性的少数者への差別、偏見、迫害のない世界へ

ティム・クックCEO
ティム・クックCEO 出典:ロイター
 私が子どものころと比べると、世界は大きく変わった。米国は同姓婚を認める方向に進んでいる。著名な人たちが勇敢に性的少数者であることを告白したことが、人々の認識を変え、われわれの文化をより寛容なものしてきた。今も、過半数の州に性的なあり方だけを理由に従業員を解雇することを認める法律がある。同性愛者であるというだけで、大家から立ち退きを迫られたり、入院しているパートナーを訪ねることや遺産相続を断られたりする場所もある。数えきれない人々が、特に子どもたちが、毎日、性的なあり方のために恐怖や虐待に直面している。
Tim Cook Speaks Up - Businessweek

 クック氏は、性的少数者の置かれている状況をこう語った。差別や偏見、迫害はいまも残る。クック氏は手記の最後をこう結んでいる。

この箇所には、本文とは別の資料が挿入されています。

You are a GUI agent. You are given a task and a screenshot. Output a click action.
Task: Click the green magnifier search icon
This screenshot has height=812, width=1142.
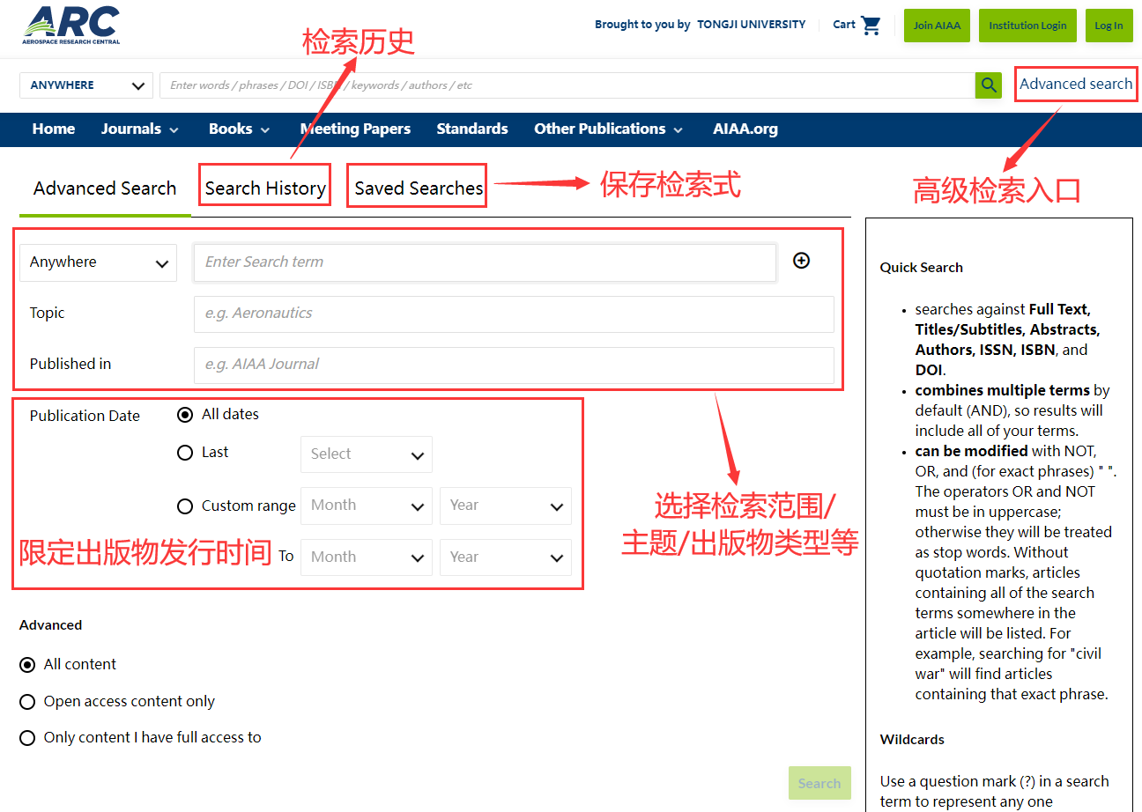click(989, 85)
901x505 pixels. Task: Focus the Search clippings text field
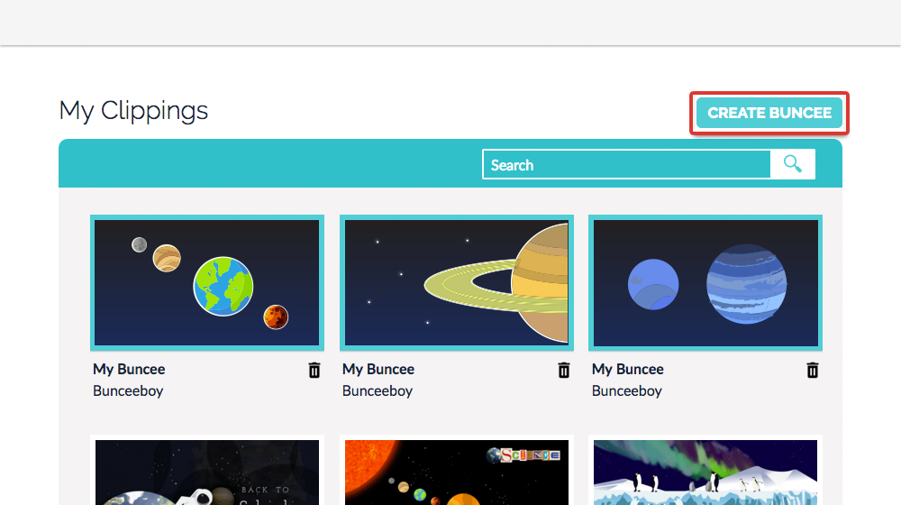[626, 165]
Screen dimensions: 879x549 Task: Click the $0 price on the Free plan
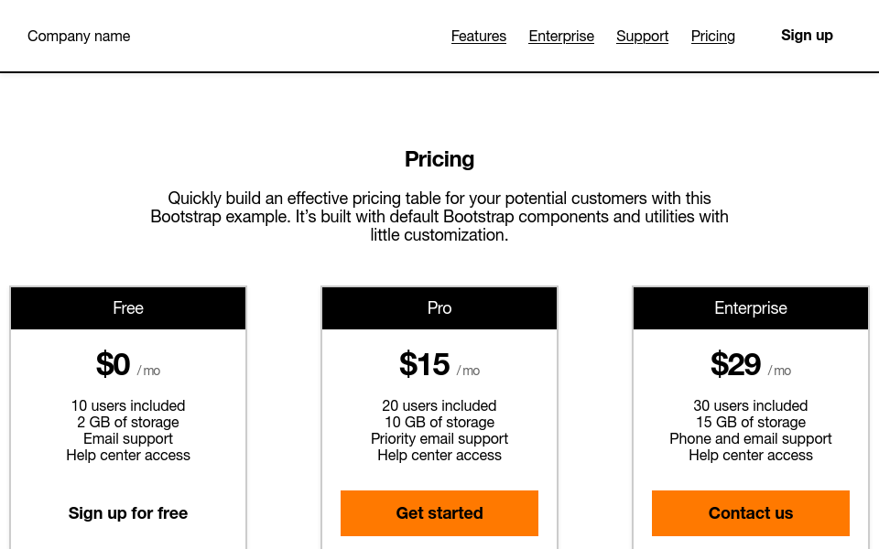coord(114,364)
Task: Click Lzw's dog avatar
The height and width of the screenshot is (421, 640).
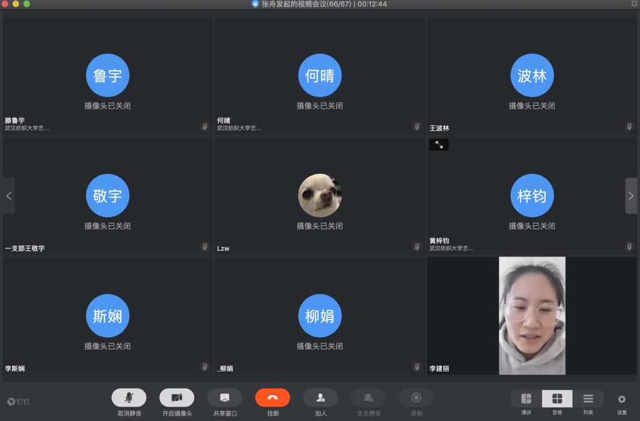Action: 320,196
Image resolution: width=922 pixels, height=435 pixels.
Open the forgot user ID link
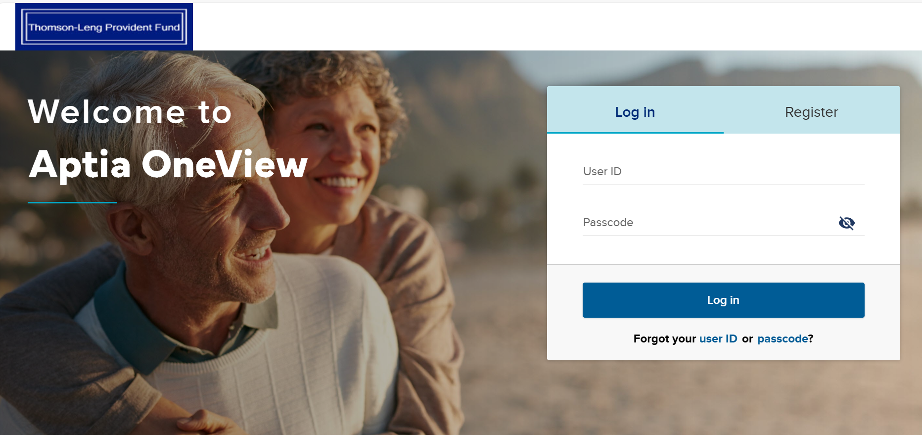pos(718,338)
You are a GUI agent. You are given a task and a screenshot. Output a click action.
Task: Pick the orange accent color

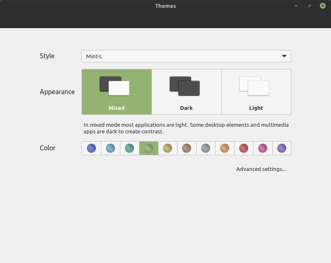(x=225, y=148)
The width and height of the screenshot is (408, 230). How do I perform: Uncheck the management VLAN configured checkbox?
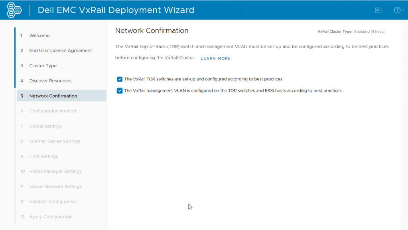120,91
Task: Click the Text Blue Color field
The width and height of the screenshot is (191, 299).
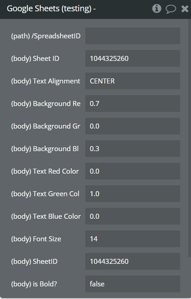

 毎朝、オフィスに着くと、キング牧師とロバート・F・ケネディ氏の写真が私を出迎えてくれる。この手記を書いたことで彼らと並び称されようとしているわけではない。ただ、他者のために、自分にできることをしていると感じられる。私たちは陽の当たる道を正義に向かってともに歩んでいる。れんがを一つ一つ敷き詰めながら。この告白は、私のれんがだ。